Quand le gouvernement expérimente de nouveaux dispositifs pour contrer la désindustrialisation




En janvier 2013, l’État français a temporairement repris une usine de papeterie située dans l’Eure. Dans une France qui plie sous les coups successifs de la désindustrialisation, la nouvelle a été accueillie avec enthousiasme. Mais cet évènement ne signe en rien un retour à une politique de nationalisation. À bien y regarder, il s’agit plus d’une expérience qui pourrait inspirer une nouvelle forme de soutien aux entreprises industrielles.

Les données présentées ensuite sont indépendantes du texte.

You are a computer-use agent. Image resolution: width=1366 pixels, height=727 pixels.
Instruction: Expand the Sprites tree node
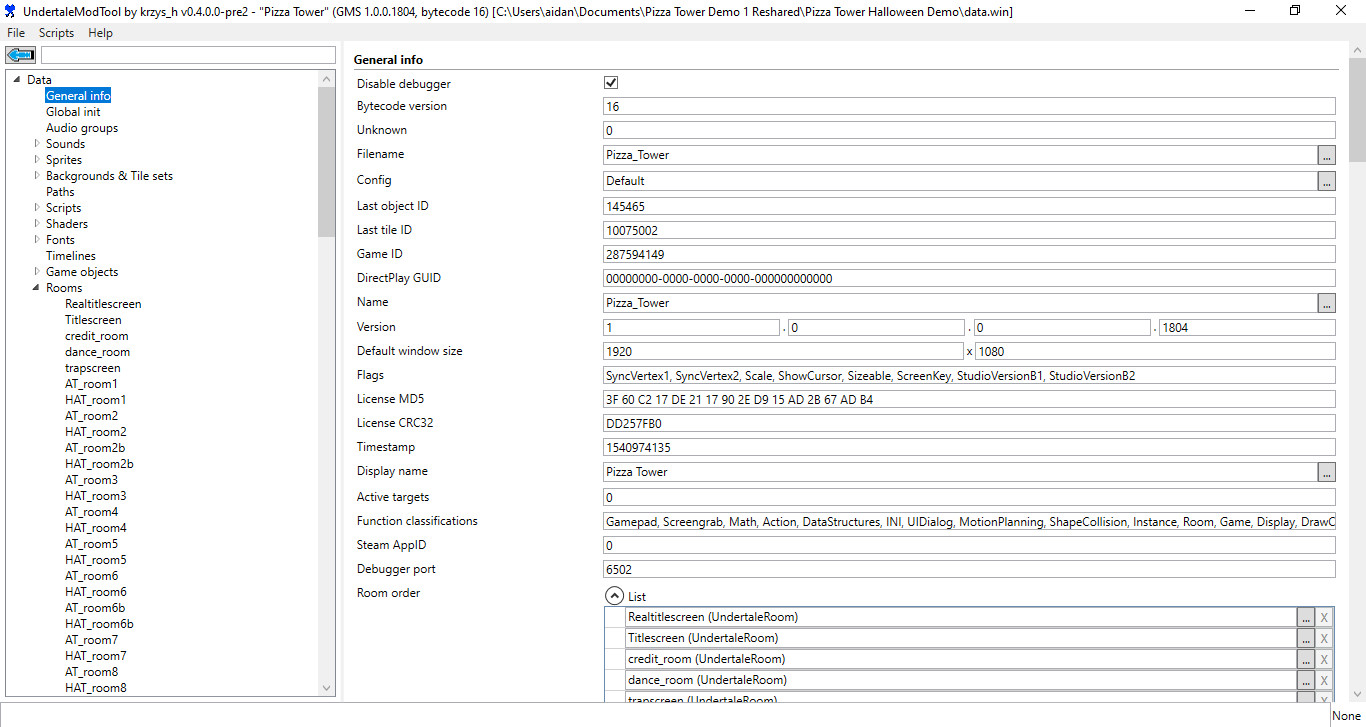pos(37,160)
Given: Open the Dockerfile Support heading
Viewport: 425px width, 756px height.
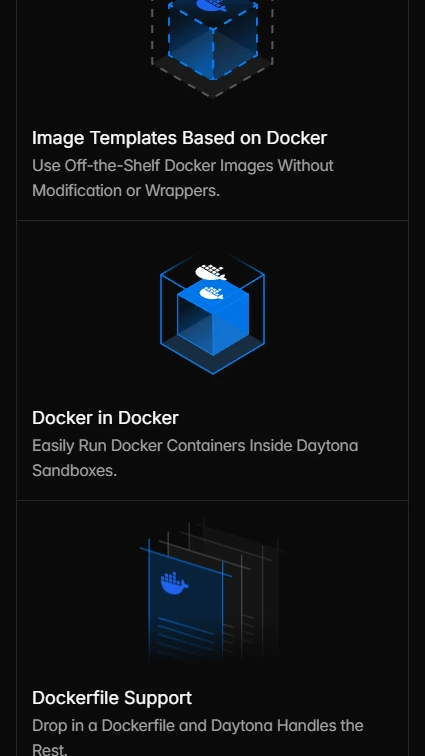Looking at the screenshot, I should 112,698.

Le 23 janvier 2013, M-Real, papetier finlandais, a cédé son usine de production située à Alizay dans département de l’Eure. À l’heure où l’incertitude pèse encore quant à l’avenir de nombreux sites industriels français comme celui de Florange, l’État s’est donc porté acquéreur de cette petite usine papetière. On pourrait être tenté de voir dans cette expérience une tentative de retour aux politiques de nationalisation que certains jugeraient sans doute nécessaires. Il n’en est rien.
 
Le rachat de l’usine d’Alizay s’apparente en effet plus à une expérience de politique publique qu’à une véritable reprise. L’État n’a en effet été propriétaire de l’usine que pendant une heure, le temps de réaliser sa transmission à Double A, une société papetière thaïlandaise s’étant portée acquéreur.
 
Le département de l’Eure a ainsi racheté le site d’Alizay à M-Real pour le montant de 22 millions d’euros. L’administration départementale a ensuite revendu son acquisition dans la foulée à Double A au prix de 18 millions d’euros. Le département a également conservé l’équivalent de 4 millions d’euros de patrimoine foncier par la suite placé sous la responsabilité de l’établissement public foncier de Normandie.
 
L’objet de la transaction est en fait simple. Le propriétaire d’origine, M-Real, souhaitait fermer le site d’Alizay, mais ne voulait pas se résigner à céder ses infrastructures à un éventuel concurrent. Pour éviter une fermeture et toute destruction d’emplois supplémentaire, l’État s’est donc porté acquéreur de l’usine et s’est chargé de trouver lui-même un repreneur définitif. En somme, la nationalisation de l’usine d’Alizay n’a jamais été faite pour durer. Le jour de sa réalisation, l’opération a été qualité de « micronationalisation temporaire » par Arnaud Montebourg, le ministre du Redressement productif ; une formule qui souligne bien l’objectif du dispositif.
 
Le concours de l’État dans le bon déroulement de cette reprise a permis de préserver plus de 150 emplois industriels. Le bilan peut paraître maigre, mais l’expérience d’Alizay illustre la faisabilité de ce type d’opération. À une époque où devient difficile pour les entreprises d’assumer les coûts d’une cession, le gouvernement s’est peut-être trouvé un nouveau marché politique et un nouveau statut de partenariat auprès des acteurs économiques. Reste à savoir, si l’idée fera des émules parmi les gouvernants à l’avenir.